Dove bestuurders baren schreeuwende burgers
De kiezer heeft geen politiek benul. Tweede-Kamerleden denken daarom dat ze hun boodschap beter moeten verkopen. Maar de kiezer wil juist dat politici minder praten en beter luisteren, denkt Jan Marijnissen.
Waarom kiezen mensen voor een partij? Niet omdat ze alle programma’s zo goed hebben gelezen. Hopelijk ook niet omdat ze hun keuze hebben laten bepalen door een stemwijzer. De keuze heeft vooral te maken met vertrouwen. Mensen vragen zich af waarom zij een partij of partijleider het bestuur van het land toevertrouwen, of de controle op de regering.
Het is slecht voor de democratie als kiezers politici niet vertrouwen. Toch vinden veel mensen dat politici niet doen wat ze zeggen. Te veel – vaak ideologisch bepaalde – misvattingen beheersen de politiek. Een voorbeeld: de vermeende wens bij de burger dat er meer te kiezen zou moeten zijn. Zo ontstond de gedachte dat er meer marktwerking moest komen, ook in zorg en onderwijs. De afgelopen kabinetten hebben aangestuurd op meer markt en minder overheid. Energiebedrijven zijn verzelfstandigd en mensen moeten een leverancier kiezen. In de zorg moeten mensen verzekeraars en ziekenhuizen kiezen. Zelfs scholen worden opgestookt om te concurreren, wat vooral leidt tot stijgende management- en PR-kosten.
Ik kom maar weinig mensen tegen die echt gelukkiger worden van al deze keuzevrijheid. De meeste mensen willen gewoon betaalbare en betrouwbare stroom en goede zorg en onderwijs in de buurt. Het is fout de burger te zien als een klant die zo goedkoop mogelijk wil worden geholpen. Mensen voelen zich niet serieus genomen door overheidorganisaties. Die stellen zich namelijk niet dienstbaar op, maar proberen ‘productie’ te draaien. De politiek zet CWI, UWV en Belastingdienst onder grote druk om meer te ‘produceren’ en tóch fors te bezuinigen. Dat is funest voor de kwaliteit.
****
• [OPDRACHTEN]:
- 1) Herhaal uit de passage over vertrouwen in de politiek alles van "Dove bestuurders baren" tot en met "op de regering." woord voor woord.
- 2) Beantwoord de volgende vragen aan de hand van de passage over vertrouwen in de politiek.
(a) Waarmee heeft de keuze voor een partij vooral te maken?
(b) Welke kosten stijgen vooral doordat scholen worden aangezet tot concurrentie?
(c) Welke drie organisaties zet de politiek onder grote druk om meer te produceren?
- 3) Noem alles wat mensen volgens de passage over vertrouwen in de politiek door de marktwerking zelf moeten kiezen.
****
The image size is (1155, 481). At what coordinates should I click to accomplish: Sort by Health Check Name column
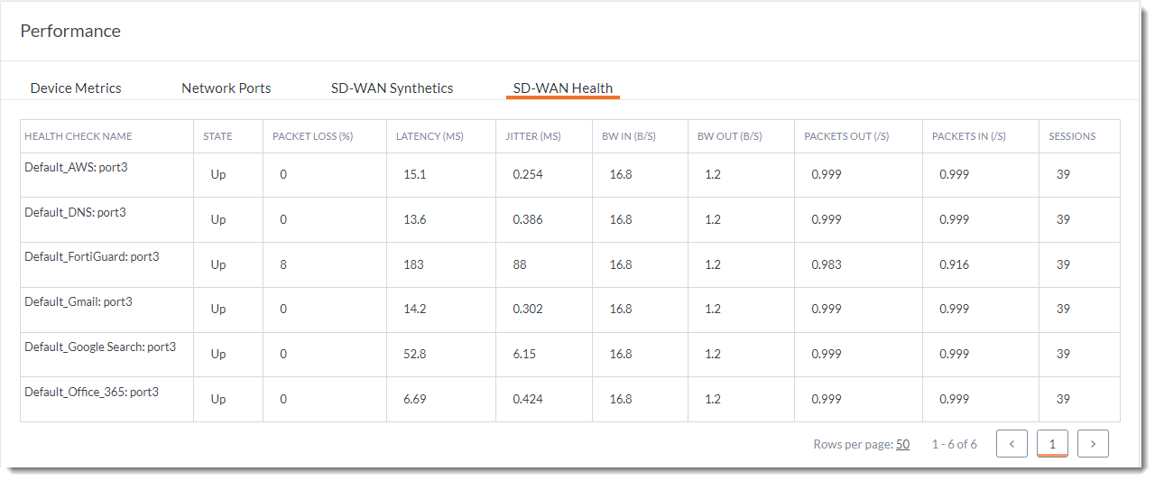click(79, 136)
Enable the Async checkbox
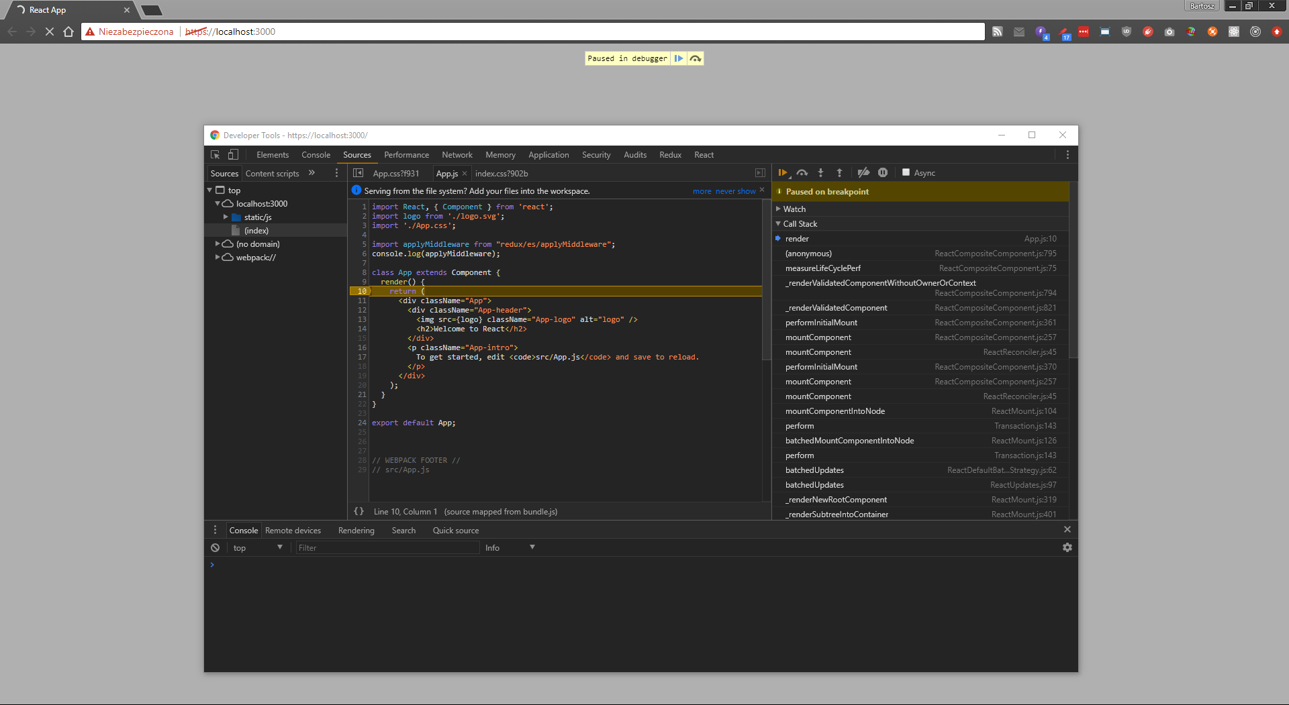1289x705 pixels. click(x=906, y=173)
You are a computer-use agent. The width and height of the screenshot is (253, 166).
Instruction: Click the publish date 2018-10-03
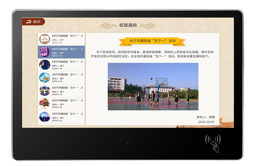pyautogui.click(x=206, y=122)
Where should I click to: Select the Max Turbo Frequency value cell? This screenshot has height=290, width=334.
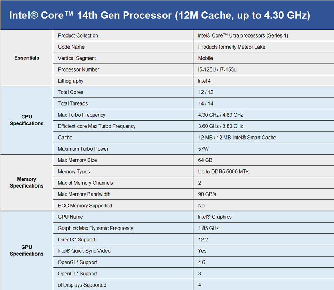click(x=264, y=115)
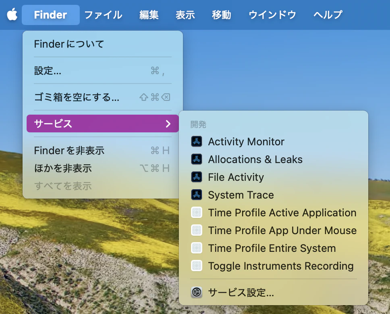Open File Activity via its Instruments icon
This screenshot has height=314, width=390.
197,177
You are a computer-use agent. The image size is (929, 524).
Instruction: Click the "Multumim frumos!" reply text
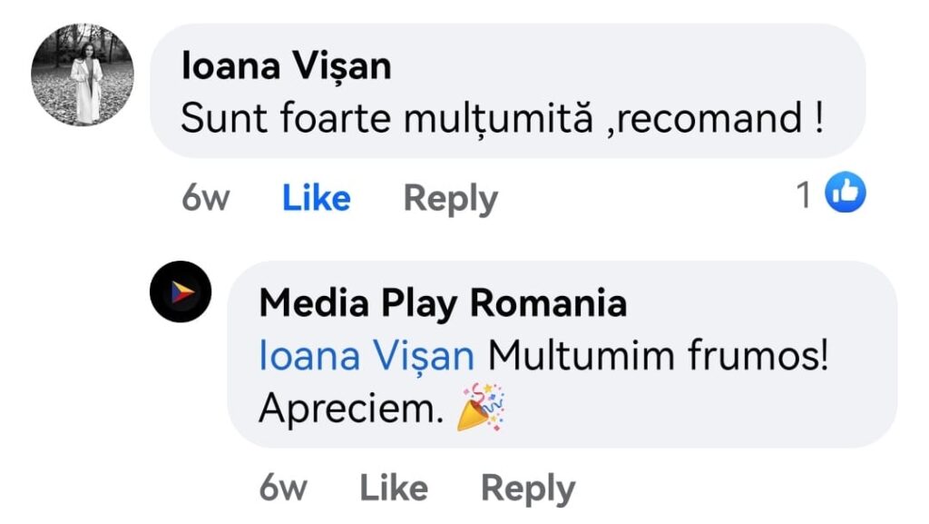659,356
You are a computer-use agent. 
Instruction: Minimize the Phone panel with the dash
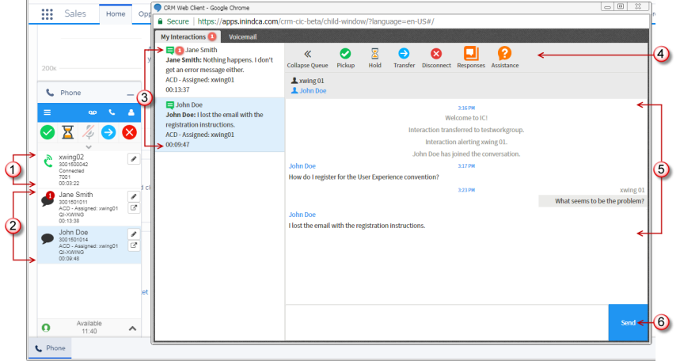(130, 93)
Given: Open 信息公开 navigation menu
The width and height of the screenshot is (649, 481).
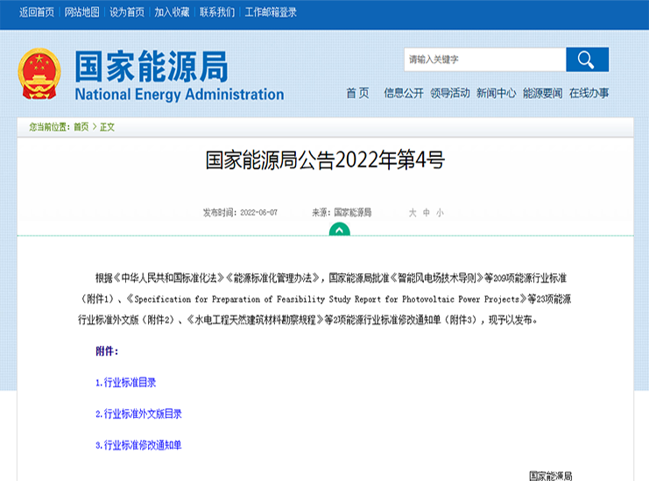Looking at the screenshot, I should pyautogui.click(x=403, y=93).
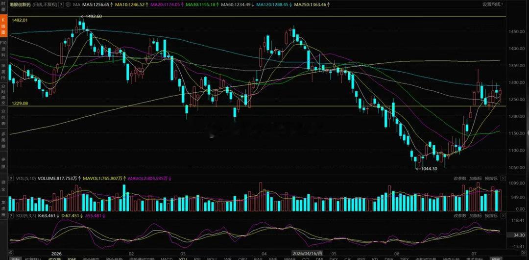
Task: Click the question mark help icon
Action: [61, 5]
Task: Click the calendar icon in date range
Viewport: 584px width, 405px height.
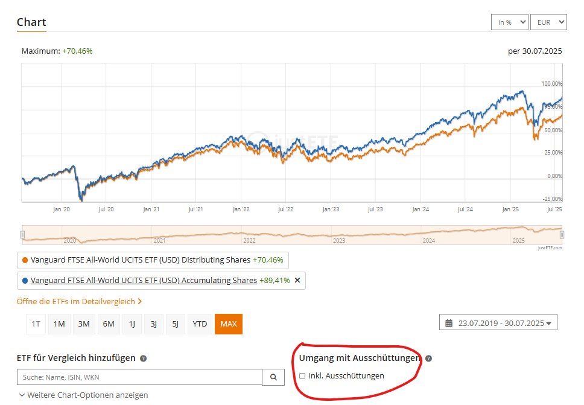Action: click(449, 323)
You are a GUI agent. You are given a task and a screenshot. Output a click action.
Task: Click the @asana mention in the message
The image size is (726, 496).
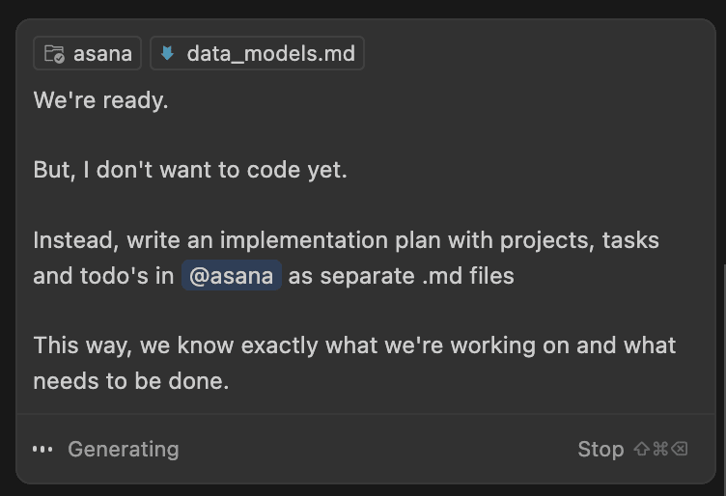[x=232, y=276]
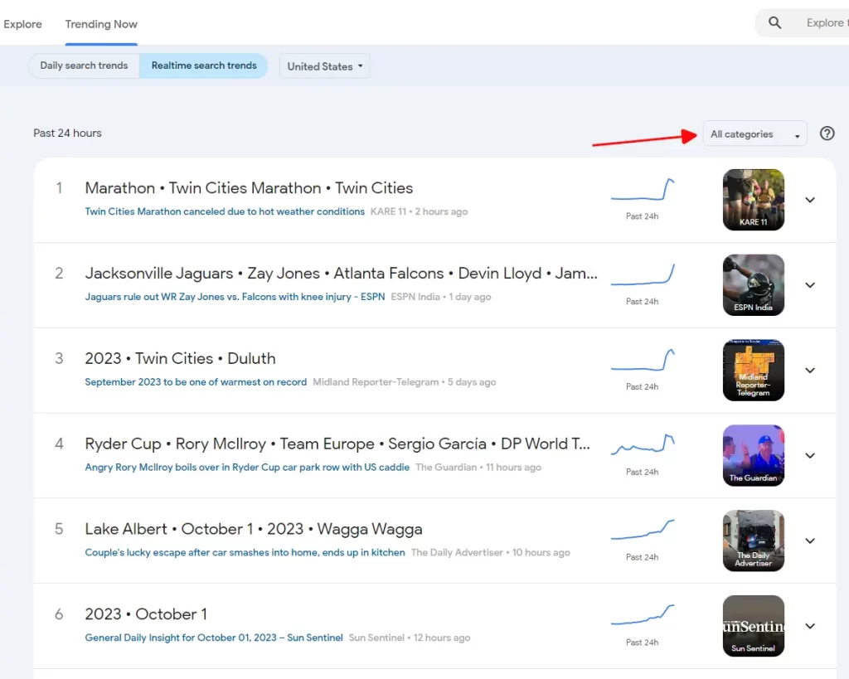This screenshot has width=849, height=679.
Task: Click the Explore topics search field
Action: pyautogui.click(x=823, y=23)
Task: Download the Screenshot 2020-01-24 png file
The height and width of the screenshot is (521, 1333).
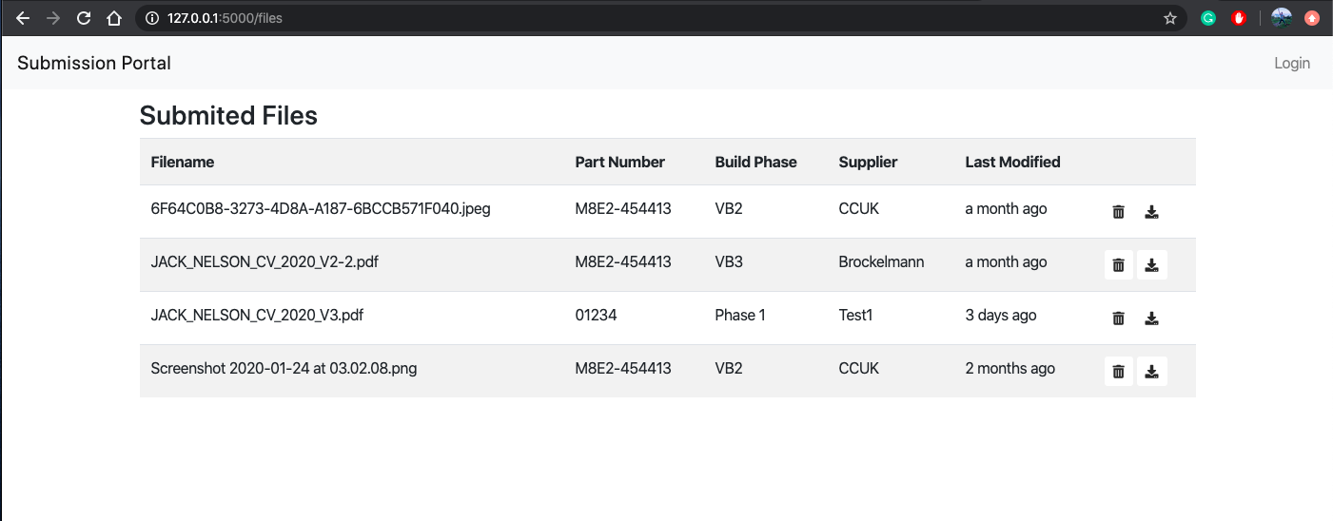Action: (x=1151, y=372)
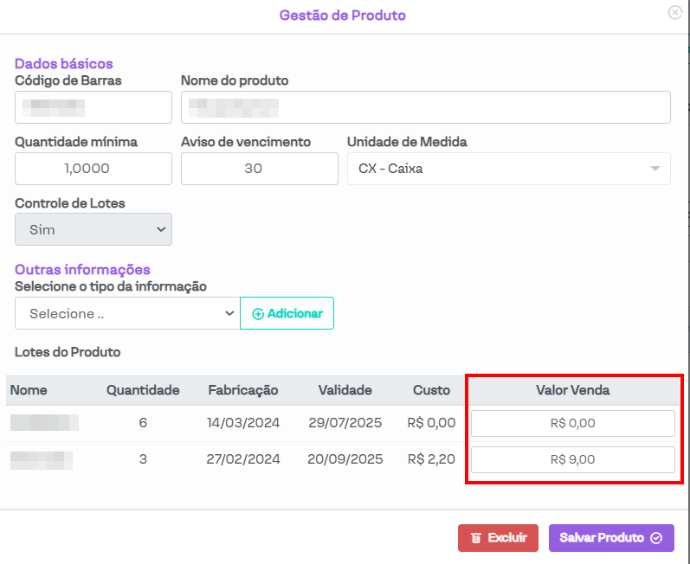690x564 pixels.
Task: Click into the Nome do produto field
Action: click(425, 107)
****
• [ANTWOORDEN PER OPDRACHT]:
- 1)
Dove bestuurders baren schreeuwende burgers
De kiezer heeft geen politiek benul. Tweede-Kamerleden denken daarom dat ze hun boodschap beter moeten verkopen. Maar de kiezer wil juist dat politici minder praten en beter luisteren, denkt Jan Marijnissen.
Waarom kiezen mensen voor een partij? Niet omdat ze alle programma’s zo goed hebben gelezen. Hopelijk ook niet omdat ze hun keuze hebben laten bepalen door een stemwijzer. De keuze heeft vooral te maken met vertrouwen. Mensen vragen zich af waarom zij een partij of partijleider het bestuur van het land toevertrouwen, of de controle op de regering.

- 2)
(a) Met vertrouwen.
(b) Management- en PR-kosten.
(c) CWI, UWV en Belastingdienst.

- 3)
- een (energie)leverancier
- verzekeraars
- ziekenhuizen